The post-WWII collapse of the Anthracite Mining industry devastated the economy of my native region of Pennsylvania, and my father was forced to buy a membership in the Steamfitters Union and work far from home on construction projects, where work existed, paying 10% of his paycheck for a “Syracuse book,” i.e, permission to work in a different union local’s territory. He typically worked all week in Westchester County, NY and came home for weekends.

During high school, I joined him, and worked construction as a plumber’s helper. Outside work, I had in 9th Grade already adopted the habit of wearing a suit and tie every day. Part of it was simply an expression of my eagerness to be treated as an adult, but it was mostly to separate myself from the ordinary society of lunkheads and idiots my own age and to part company with my earlier reputation as a tough guy and street fighter. I was sick and tired of an endless series of strange kids showing up to challenge me to a fight in order to take over my reputation as top fighter, and one ridiculously dangerous incident woke me up and persuaded me that, sooner or later, somebody would get really hurt, that my current identity and life-style would get me arrested and sent to jail. I decided to make a clean break with all that and to devote my time instead to a reading program of self education.

You might think that a teenage kid going around in a suit-and-tie every day in a tough coal town would get a lot of crap, but my reputation, and in extremis, my ability to both take and to throw a punch were still there, and I only very rarely had any problems.

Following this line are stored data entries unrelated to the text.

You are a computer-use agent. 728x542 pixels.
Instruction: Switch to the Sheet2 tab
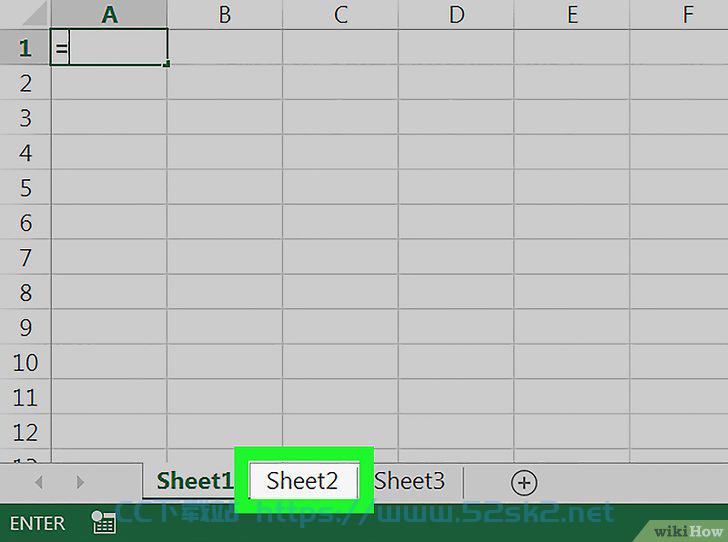(x=303, y=481)
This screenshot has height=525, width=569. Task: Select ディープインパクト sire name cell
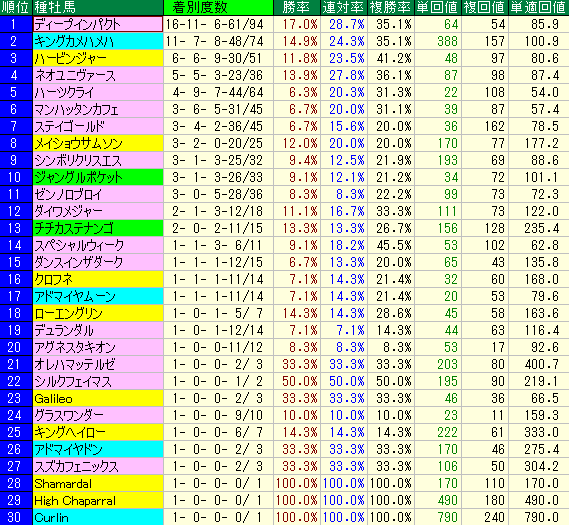pos(98,24)
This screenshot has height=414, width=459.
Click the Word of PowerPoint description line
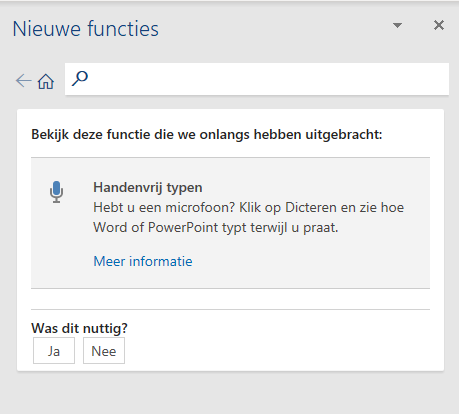(x=216, y=228)
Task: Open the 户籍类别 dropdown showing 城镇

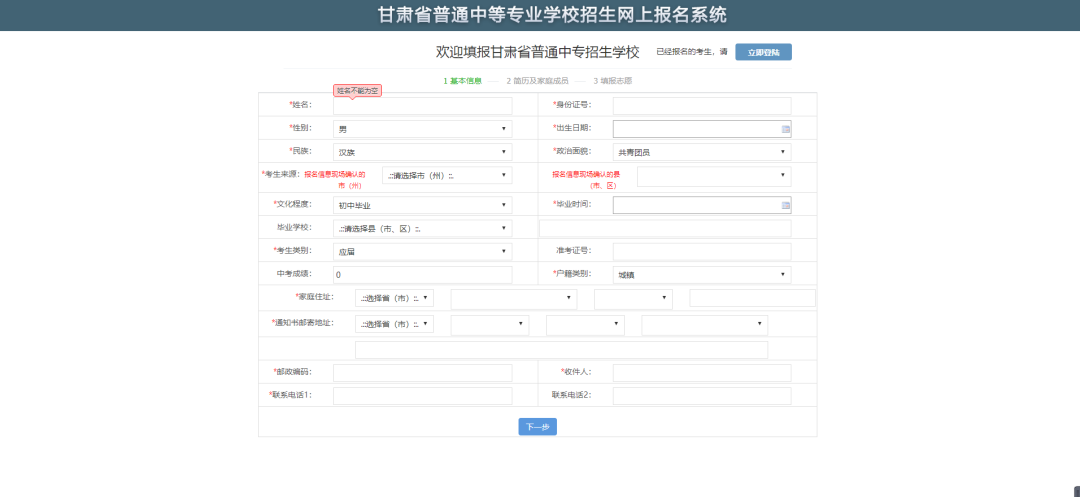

Apart from my personal reading program, I took advantage of access to NYC in summertime with cash from working in my pocket to make myself familiar with the big bright adult world. I attended jazz concerts at NYC clubs. I ate haute cuisine dinners, and drank French wine, at famous restaurants. I even stayed occasionally, with no actual necessity, overnight in grand hotels. Since I wore glasses and was wearing a suit and tie, my being an adult of drinking age was simply universally accepted, even when I was in early high school.

I did this kind of thing often enough that in a number of prominent NYC venues, the Oyster Bar, Toots Shor’s, and 21, I was recognized by bartenders and presented upon entry with my personal drink.

This kind of thing can backfire. I was just beginning to explore the world of cocktails and was commonly ordering new ones I’d read of by name for the first time. Upon visiting the Oyster Bar, the world’s most convenient watering hole for persons waiting for the next train, I ventured upon my first Pink Gin, made, you must understand, entirely of straight gin with a dash of Angostura bitters. Pink Gins are not a teenage kid’s drink by any means. By comparison, a Dry Martini is like a Shirley Temple. Nonetheless, I gamely choked it down, tipped the elderly Chinese barman and left. Well, he remembered me, and the next time I stopped in, a large Pink Gin was in front of me in the proverbial NY minute. Every time I came in, I got a big greeting, a wide smile, and a great big straight up Pink Gin double. I was flattered by the recognition and I simply didn’t have the heart to disappoint him by changing my drink. Over time, I got enough practice choking them down that I gradually acquired the taste.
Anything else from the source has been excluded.